# Miyata Team road bike



## bikeuphill9 (Sep 7, 2005)

I just purchased a 1986 Miyata Team road bike with Shimano 600 for my sister to ride. I was wondering as to the history of Miyata and if anybody has any experience with this bike. Thanks


----------



## fbagatelleblack (Mar 31, 2005)

bikeuphill9 said:


> I just purchased a 1986 Miyata Team road bike with Shimano 600 for my sister to ride. I was wondering as to the history of Miyata and if anybody has any experience with this bike. Thanks


Miyata made a lot of very good bikes in the 70s and 80s. That Team Miyata should be a sweet ride. It was designed for racing and fast club rides, but I imagine you can set it up for more leisurely riding quite easily.

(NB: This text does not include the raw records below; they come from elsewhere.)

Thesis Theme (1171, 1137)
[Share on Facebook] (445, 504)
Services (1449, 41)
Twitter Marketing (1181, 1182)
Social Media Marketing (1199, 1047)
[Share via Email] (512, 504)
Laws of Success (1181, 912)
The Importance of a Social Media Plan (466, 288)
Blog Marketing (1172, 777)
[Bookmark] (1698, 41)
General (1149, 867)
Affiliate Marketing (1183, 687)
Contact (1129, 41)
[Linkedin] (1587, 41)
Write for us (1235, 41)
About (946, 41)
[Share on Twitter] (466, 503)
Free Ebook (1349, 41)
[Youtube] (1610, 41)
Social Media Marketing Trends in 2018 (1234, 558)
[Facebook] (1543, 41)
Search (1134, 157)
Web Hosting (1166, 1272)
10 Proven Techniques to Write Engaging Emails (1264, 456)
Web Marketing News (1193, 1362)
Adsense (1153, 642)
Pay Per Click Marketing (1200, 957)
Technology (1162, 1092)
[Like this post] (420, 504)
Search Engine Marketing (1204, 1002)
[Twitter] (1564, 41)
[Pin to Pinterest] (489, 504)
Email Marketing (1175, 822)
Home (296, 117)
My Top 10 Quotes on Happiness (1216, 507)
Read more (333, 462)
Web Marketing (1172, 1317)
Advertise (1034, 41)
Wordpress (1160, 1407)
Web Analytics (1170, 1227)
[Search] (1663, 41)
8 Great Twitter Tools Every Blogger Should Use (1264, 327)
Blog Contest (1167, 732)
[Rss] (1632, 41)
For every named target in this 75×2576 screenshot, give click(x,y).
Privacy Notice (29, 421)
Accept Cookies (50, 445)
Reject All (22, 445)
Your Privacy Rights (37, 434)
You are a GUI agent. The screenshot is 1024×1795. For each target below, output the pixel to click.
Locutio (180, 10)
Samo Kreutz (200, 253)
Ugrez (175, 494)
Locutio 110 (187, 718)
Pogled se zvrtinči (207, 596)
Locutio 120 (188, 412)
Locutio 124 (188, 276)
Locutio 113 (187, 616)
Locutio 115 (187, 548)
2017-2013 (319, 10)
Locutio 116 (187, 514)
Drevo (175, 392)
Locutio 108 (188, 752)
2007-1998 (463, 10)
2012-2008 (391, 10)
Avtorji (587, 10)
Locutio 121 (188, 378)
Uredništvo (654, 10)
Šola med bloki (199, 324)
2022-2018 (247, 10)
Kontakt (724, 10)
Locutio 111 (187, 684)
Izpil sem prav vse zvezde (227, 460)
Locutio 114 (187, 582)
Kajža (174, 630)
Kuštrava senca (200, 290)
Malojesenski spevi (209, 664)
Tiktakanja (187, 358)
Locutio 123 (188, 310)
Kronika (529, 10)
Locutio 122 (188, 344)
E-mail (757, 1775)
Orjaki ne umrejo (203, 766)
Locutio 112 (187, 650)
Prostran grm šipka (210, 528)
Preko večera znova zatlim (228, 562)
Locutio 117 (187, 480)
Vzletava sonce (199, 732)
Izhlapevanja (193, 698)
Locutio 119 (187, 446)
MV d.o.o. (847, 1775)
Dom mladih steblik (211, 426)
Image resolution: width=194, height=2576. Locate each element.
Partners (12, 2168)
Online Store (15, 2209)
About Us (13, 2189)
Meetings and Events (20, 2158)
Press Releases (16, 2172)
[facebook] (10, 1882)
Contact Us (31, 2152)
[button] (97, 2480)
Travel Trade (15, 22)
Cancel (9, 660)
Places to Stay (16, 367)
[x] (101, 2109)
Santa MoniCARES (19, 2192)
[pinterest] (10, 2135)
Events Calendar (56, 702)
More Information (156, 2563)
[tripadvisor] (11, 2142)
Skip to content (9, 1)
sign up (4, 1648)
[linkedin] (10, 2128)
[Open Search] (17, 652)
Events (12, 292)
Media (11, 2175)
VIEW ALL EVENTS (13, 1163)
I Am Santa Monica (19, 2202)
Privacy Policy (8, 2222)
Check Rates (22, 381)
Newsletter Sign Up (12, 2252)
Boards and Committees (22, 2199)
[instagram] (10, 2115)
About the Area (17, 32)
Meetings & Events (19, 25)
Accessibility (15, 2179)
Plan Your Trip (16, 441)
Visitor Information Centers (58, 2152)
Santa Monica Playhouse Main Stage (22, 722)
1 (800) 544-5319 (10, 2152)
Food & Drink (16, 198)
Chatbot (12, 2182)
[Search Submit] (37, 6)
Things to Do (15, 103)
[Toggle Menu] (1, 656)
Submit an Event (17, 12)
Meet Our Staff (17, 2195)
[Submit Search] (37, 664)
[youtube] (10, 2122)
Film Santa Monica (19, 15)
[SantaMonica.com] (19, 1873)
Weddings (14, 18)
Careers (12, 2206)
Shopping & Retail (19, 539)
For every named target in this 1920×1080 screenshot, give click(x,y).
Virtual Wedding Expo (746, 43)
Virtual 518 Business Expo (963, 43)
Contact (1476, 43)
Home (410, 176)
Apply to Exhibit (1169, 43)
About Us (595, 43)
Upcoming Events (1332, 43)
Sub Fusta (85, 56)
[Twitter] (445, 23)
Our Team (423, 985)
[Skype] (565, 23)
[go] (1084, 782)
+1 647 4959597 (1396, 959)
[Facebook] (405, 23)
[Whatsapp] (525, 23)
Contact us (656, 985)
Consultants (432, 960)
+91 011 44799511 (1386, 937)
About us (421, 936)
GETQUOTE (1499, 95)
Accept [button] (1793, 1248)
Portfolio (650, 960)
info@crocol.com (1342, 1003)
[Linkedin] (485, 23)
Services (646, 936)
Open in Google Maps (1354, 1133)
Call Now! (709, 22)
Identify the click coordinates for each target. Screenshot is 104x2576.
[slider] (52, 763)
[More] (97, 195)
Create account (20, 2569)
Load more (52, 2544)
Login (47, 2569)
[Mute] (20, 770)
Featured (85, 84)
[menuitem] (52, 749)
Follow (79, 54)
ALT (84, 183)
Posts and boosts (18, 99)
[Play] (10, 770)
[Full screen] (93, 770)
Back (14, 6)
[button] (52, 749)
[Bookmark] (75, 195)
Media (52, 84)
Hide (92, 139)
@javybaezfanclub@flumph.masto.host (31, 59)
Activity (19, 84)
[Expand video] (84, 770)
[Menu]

A bit more info on Miyata (but not the Team specifically) at:

http://www.sheldonbrown.com/japan.html#miyata

Have fun,

Forbes B-Black


----------



## bicyclerepairman (Mar 12, 2003)

*A truly great bicycle with great parts.....*

It is a racing enthusiast's bicycle. Miyata was the one bicycle company that made their own frame and fork tubes in house. They felt that this gave them more control over the quality of the end product. All other bicycle factories sourced their frame tubes from other steel manufacturers. No longer available in the US, Miyata bicycles are universally well regarded.

Regarding yours, if it's been reasonably well maintained it could have a lot of life left in it. If it's been neglected, well, all bets are off. What kind of riding will your sister be doing?

Can you post a picture or three?


----------



## JP (Feb 8, 2005)

Yeah, that was a sweet bike. It was competitive with all the other good racing bikes of the day, but underappreciated by most.


----------



## bikeuphill9 (Sep 7, 2005)

My sister will be doing a little bit of riding with me and maybe some races later in the summer. I will post pictures once the bike gets here. Thank you for the info.


----------



## dnalsaam (Dec 6, 2004)

Is it a 'Team Miyata' ? I still own the one that I received from the Miyata distributor to race on in the early 80's. They were no-nonsense frames of a very high standard of build. They do however lack in character. The best analogy I can come up with is a Toyota Camry: it does everything better than average, but it is never the best at anything and it is boring overall. Mine is fitted with a complete Mavic SSC groupe. Whenever I have to go some place where I plan to lock my bike up in public, it is the bike that I take as it doesn't attract much attention from anybody other than true bicyce afficionados.

For your sister, you can't really go wrong.


----------



## fbagatelleblack (Mar 31, 2005)

dnalsaam said:


> The best analogy I can come up with is a Toyota Camry: it does everything better than average, but it is never the best at anything and it is boring overall.


I'd say it was more like a Mazda Myata. Properly set up, it will keep up with vehicles costing far more $$, but there are enough of them around so that yours will not stand out in a crowd.

My Two Cents,

FBB


----------



## spookyload (Jan 30, 2004)

It was also the team bike for the Plymouth Junior development team in the late 1980's. The team included Steve Larsen, Darryl Price, and Scott McKinley. It was the replacement team for the Junior 7-11 team and the GS Mengoni junior team. I remember when they showed up riding the Miyata's. They went from riding Super Record equipped Serotta's one year to shimano 600 equipped Miyata's the next. Needless to say they still handed us our butts, but they were a little disapointed.


----------